Tomsk Oblast (Russian: То́мская о́бласть TOHM-skuh-yuh OH-bluhst') is a region in Western Siberia, which borders Omsk Oblast and Tyumen Oblast to the west, Khantia-Mansia to the north, Krasnoyarsk (region) to the east, Kemerovo Oblast to the southeast, and Novosibirsk Oblast to the south.
- 1 Tomsk — the capital is a 400 year old quintessential Siberian city of historical importance and famed for its "gingerbread" traditional wooden houses and neoclassical University buildings
- 2 Asino — a large town on the rail line to Tomsk from Taiga
- 3 Narym — this swampy village is the oldest settlement in the region (1596) and was home to numerous exiles, from Decembrists to anarchists to everyday Soviet citizens, including some very famous communists (Stalin, Rykov, Sverdlov, Ruybyshev).
- 4 Seversk — the second largest city in Tomsk Oblast; a major plutonium producing city that is closed to non-residents and was a secret city under the USSR
- 5 Strezhevoy — a small oil-man city on the Ob River to the northwest of Tomsk
The Tomsk region was long an important center of Western Siberia, but lost importance after the construction of the Trans-Siberian Railway, which passed the region by to the south. But due to the discovery of oil in the late 20th century, Tomsk Oblast received a vital injection of economic importance and has reclaimed some of its status as an important region of Western Siberia.
Tourists will find that Tomsk Oblast lives up to their Siberian expectations. It is sparsely inhabited, vast, flat, wooded, and yes, it gets quite cold during the winter!
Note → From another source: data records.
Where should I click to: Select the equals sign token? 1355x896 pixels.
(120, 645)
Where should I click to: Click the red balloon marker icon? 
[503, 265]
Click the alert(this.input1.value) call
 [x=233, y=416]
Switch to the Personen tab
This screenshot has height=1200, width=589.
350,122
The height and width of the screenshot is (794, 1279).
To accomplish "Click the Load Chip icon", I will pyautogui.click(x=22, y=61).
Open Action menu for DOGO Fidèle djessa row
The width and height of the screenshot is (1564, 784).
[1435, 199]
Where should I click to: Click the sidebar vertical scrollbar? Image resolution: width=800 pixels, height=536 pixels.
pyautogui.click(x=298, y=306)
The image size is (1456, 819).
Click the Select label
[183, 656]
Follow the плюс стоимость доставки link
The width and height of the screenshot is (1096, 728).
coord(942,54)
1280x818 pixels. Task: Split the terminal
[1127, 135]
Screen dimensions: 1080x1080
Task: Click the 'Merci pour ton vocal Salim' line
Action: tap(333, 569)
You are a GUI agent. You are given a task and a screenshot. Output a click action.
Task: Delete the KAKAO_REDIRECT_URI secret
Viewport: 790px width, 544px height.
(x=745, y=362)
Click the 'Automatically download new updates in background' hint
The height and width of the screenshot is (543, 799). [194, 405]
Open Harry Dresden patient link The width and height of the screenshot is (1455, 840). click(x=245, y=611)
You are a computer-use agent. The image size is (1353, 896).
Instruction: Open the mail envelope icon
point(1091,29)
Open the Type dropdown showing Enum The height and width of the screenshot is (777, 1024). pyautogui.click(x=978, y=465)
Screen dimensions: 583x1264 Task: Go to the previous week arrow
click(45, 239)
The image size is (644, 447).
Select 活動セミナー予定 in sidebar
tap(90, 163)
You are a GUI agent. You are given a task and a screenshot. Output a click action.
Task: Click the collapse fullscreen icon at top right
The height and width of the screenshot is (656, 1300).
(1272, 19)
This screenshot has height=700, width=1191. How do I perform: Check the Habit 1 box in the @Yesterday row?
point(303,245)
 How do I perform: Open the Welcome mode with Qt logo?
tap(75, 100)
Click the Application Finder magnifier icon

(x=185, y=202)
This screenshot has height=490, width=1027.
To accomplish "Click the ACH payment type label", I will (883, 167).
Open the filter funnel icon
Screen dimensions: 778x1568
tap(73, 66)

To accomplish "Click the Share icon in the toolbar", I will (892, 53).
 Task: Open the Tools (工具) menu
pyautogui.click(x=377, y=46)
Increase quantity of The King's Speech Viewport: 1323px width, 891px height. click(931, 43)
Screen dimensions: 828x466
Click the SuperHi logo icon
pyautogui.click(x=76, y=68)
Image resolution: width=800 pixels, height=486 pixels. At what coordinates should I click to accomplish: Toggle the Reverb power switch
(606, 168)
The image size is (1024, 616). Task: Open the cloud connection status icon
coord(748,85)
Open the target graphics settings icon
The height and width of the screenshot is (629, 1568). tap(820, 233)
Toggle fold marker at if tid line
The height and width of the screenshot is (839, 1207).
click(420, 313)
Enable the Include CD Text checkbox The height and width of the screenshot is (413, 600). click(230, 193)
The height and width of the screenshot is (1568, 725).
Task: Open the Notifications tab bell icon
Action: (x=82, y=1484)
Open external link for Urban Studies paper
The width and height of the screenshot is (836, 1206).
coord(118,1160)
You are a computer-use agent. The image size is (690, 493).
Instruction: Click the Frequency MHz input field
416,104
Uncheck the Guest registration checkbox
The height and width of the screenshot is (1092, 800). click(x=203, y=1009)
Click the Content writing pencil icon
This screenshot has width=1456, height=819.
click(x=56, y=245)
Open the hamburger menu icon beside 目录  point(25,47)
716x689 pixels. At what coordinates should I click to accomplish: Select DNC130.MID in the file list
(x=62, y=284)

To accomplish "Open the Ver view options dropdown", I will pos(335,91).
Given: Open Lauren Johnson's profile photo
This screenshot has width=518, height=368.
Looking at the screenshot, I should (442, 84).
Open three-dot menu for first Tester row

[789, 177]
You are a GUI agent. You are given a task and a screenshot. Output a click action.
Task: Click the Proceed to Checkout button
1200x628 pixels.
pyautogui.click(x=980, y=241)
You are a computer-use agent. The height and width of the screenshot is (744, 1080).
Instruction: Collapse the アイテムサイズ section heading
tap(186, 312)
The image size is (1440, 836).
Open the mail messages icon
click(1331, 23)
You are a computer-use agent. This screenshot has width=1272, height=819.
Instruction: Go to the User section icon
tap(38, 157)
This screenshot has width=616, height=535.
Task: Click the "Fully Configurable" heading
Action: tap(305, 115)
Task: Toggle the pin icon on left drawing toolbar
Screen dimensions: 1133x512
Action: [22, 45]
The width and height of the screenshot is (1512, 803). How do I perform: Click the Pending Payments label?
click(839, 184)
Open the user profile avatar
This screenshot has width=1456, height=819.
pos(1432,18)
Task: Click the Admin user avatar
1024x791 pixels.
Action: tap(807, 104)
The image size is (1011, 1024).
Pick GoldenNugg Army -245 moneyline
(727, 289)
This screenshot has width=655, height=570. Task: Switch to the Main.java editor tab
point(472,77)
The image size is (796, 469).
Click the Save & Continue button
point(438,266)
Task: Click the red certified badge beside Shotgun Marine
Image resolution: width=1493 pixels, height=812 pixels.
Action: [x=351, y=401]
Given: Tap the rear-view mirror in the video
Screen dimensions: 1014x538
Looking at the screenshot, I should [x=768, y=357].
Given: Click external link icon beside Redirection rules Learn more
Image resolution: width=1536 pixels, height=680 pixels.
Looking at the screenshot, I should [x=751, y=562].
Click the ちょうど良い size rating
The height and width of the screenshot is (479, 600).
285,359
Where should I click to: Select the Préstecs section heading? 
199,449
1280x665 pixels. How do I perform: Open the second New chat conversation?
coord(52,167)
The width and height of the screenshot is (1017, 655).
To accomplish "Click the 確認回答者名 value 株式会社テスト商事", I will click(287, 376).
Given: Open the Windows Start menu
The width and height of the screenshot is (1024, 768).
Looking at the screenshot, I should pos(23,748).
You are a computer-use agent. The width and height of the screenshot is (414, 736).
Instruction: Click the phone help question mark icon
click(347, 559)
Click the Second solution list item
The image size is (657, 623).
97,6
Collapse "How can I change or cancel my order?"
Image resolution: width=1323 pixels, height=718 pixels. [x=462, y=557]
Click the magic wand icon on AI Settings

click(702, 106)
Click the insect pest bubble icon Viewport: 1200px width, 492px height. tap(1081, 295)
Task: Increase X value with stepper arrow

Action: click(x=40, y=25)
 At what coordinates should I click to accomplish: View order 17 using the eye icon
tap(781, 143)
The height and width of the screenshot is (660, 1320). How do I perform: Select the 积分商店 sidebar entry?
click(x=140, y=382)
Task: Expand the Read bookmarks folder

Its principal attraction is the city of Tomsk, which is a worthwhile detour off the Trans-Siberian Railway for its historical importance, architecture, and Siberian culture.
Knowledge of Russian is useful.
You should visit famous uzbek restaurant Osh (Ош) at Timakova street which is very popular especially for foreign students) or eat bliny (pancakes) which you can buy in many kiosk in the city.